Humour is an important part of life. It can relieve pain and suffering and misery, and inject needed levity into over-seriousness. At the same time, life is fundamentally serious, love and beauty and truth are deeply serious, and too much humour can erode these. I think a lot does nowadays.

I'm not sure humour has much relevance to the spiritual path except as a bit of light relief to take the pressure (which can be intense) off sometimes. I can tell you that the Masters did have a sense of humour though it wasn't revealed that often but then they were teaching me. It wasn't a social gathering!

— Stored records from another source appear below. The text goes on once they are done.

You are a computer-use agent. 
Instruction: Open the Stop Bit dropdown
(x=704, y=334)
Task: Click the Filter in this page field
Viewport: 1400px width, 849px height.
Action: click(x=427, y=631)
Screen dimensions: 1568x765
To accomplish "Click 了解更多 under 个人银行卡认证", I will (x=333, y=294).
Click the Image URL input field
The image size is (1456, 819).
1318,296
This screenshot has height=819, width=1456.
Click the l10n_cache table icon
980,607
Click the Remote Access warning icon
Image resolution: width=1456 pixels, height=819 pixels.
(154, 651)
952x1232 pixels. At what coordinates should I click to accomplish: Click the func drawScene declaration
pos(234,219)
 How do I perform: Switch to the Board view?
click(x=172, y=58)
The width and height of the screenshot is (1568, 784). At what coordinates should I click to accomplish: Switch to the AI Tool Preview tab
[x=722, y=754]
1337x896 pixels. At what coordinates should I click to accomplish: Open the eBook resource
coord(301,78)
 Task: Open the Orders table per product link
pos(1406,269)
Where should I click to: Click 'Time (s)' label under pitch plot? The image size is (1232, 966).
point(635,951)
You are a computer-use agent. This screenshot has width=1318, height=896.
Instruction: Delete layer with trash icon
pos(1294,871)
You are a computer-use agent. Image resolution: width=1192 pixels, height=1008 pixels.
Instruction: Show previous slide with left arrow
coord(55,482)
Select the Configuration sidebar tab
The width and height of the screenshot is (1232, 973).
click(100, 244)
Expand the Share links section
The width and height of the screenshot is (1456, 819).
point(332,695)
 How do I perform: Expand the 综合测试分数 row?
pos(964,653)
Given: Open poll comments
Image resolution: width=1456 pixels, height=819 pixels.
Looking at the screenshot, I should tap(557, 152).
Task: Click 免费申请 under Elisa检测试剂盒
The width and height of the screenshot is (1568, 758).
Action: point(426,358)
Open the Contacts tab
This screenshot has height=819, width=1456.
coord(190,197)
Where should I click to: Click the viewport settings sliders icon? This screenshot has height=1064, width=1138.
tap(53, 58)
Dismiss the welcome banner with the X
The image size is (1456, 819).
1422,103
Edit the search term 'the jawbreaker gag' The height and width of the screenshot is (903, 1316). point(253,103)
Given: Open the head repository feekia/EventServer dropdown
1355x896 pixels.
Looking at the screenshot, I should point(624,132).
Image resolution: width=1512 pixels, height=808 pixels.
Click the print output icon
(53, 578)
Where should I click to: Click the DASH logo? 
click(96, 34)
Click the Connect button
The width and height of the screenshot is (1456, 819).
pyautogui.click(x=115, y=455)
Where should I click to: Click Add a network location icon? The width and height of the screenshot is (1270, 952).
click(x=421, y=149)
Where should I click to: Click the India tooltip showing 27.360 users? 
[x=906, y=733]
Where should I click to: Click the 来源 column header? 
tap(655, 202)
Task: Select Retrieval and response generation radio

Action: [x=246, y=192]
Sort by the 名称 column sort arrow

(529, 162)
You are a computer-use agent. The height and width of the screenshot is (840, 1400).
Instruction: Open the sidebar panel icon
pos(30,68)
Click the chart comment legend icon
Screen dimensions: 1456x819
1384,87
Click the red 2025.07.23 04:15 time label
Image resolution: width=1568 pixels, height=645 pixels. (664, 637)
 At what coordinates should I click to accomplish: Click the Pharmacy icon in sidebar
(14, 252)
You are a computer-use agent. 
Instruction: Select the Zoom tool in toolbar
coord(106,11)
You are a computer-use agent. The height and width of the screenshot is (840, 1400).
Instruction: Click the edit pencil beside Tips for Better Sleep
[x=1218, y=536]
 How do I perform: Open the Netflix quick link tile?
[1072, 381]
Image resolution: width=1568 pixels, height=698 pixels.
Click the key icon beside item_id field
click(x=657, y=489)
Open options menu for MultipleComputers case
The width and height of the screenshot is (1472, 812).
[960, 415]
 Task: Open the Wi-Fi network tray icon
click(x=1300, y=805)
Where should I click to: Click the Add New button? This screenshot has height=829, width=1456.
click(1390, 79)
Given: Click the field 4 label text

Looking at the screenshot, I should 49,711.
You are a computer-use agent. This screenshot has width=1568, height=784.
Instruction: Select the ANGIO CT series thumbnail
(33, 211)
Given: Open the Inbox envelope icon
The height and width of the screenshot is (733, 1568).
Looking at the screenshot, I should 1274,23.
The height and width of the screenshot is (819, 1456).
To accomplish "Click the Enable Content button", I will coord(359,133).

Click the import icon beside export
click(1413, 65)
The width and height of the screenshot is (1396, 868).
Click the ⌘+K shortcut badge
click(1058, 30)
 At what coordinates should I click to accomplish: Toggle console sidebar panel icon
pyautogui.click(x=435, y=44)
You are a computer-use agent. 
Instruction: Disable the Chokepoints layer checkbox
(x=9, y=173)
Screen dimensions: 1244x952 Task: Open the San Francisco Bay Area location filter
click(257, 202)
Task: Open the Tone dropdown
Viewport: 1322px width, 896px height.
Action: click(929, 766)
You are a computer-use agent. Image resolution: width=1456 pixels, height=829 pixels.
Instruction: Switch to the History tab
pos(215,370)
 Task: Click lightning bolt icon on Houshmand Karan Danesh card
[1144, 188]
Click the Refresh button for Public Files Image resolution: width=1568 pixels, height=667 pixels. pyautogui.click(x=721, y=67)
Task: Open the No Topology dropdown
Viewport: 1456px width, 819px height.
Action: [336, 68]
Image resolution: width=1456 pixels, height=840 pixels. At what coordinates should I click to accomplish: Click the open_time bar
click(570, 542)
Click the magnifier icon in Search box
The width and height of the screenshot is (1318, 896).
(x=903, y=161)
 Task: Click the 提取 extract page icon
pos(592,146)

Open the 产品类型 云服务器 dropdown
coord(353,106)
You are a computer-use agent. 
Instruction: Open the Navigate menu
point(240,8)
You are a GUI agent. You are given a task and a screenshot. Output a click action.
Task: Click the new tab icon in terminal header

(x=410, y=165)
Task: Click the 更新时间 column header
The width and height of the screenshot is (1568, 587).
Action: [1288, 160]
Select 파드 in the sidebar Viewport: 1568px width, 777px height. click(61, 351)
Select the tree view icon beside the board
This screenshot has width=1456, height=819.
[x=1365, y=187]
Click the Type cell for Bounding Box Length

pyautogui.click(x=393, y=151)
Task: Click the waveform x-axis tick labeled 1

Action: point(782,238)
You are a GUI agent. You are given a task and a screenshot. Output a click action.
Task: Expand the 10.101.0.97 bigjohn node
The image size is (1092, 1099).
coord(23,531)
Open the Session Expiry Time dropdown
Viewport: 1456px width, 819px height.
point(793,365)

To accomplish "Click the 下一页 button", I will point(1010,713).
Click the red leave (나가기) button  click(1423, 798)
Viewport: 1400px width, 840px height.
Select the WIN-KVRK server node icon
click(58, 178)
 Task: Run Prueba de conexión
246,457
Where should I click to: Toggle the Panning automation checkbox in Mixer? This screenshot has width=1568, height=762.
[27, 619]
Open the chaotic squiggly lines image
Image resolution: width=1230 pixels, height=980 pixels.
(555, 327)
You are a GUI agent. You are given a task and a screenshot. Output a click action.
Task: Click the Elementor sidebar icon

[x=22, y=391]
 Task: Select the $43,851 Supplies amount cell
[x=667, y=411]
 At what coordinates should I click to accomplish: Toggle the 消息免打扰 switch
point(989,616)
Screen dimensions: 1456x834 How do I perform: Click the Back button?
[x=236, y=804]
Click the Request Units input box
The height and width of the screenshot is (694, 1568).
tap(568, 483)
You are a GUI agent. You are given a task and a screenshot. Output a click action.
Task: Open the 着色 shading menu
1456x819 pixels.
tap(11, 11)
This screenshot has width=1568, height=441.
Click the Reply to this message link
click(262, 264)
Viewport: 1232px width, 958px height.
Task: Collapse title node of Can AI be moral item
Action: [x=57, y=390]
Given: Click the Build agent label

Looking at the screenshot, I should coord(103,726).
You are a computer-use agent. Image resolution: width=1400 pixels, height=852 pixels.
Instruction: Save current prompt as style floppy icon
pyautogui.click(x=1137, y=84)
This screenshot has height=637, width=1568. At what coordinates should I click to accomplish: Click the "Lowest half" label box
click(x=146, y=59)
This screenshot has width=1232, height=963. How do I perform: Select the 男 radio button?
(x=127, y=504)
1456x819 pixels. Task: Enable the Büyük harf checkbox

I think what you say in your past paragraph sums it up pretty well. Humour can work for good and evil. It can lighten the heart and it can tear down truth and goodness. I think mild and gentle humour, little smiles, is better than massive belly laughs which, to me, emphasise the self-centred earthly personality and not the soul which doesn't draw attention to itself in such a way, preferring quietness and depth to shallow noisiness.

William Wildblood said...

I meant first paragraph not past!

David Balfour said...

Yes I agree with your assessment of the name of the rose, but there again i am a child of the 80's western culture. What could i do but absorb the films, music and culture i was exposed to growing up? I might have lofty spiritual aspirations but i still enjoy a cheesy 80's action movie like the highlander (again with Sean Connery) or Big with Tom Hanks or the Goonies or a bit of Simple Minds or Talking Heads ideally played on a juke box at a friendly local pub. Nostalgia is a strange thing. A feeling of being at home in a time and place even though spiritually I know it is not my home. But where is home? With God as his friends and subjects? Is that our final destination? I particularly like the spiritual message and visions of William Arkle. I imagine you will have seen posts about this wonderful man at Bruce Charltons blog? I am still struggling to gain some clarity on what it is that sets your theology apart from Buddhism. Yes, I see that you see Christ as central but I struggle to understand how the individual remains when entirely clensed of ego and human personality. What would be left to distinguish one perfected soul from another? And if their is a final sacrifice of all identity in union with God is this not just a very, very slow form of suicide over aeons instead of three score years and ten? Perhaps I am just still to fully understand how you see things but i am struggling to imagine what my soul is when my smaller self including its quirks and idiosynchracies, tastes in music and preferences for creative play and hobbies are transcended? I must admit i was saddened at the part of your book in which the masters tild you not to enjoy music too much. I play the guitar and draw portraits and sketch from time to time but i imagine i would need some decent time in heaven to fully explore and perfect these wholesome creative expressions! I hope i will get a chance to enjoy this and making delightful music and art with other souls before i am chivvied on to renounce even these. Again perhaps i am just naïve about what the territory a real spiritual path is meant to cross.

If you could please reply to my email address for this one that would be appreciated. No rush, just when it is convenient.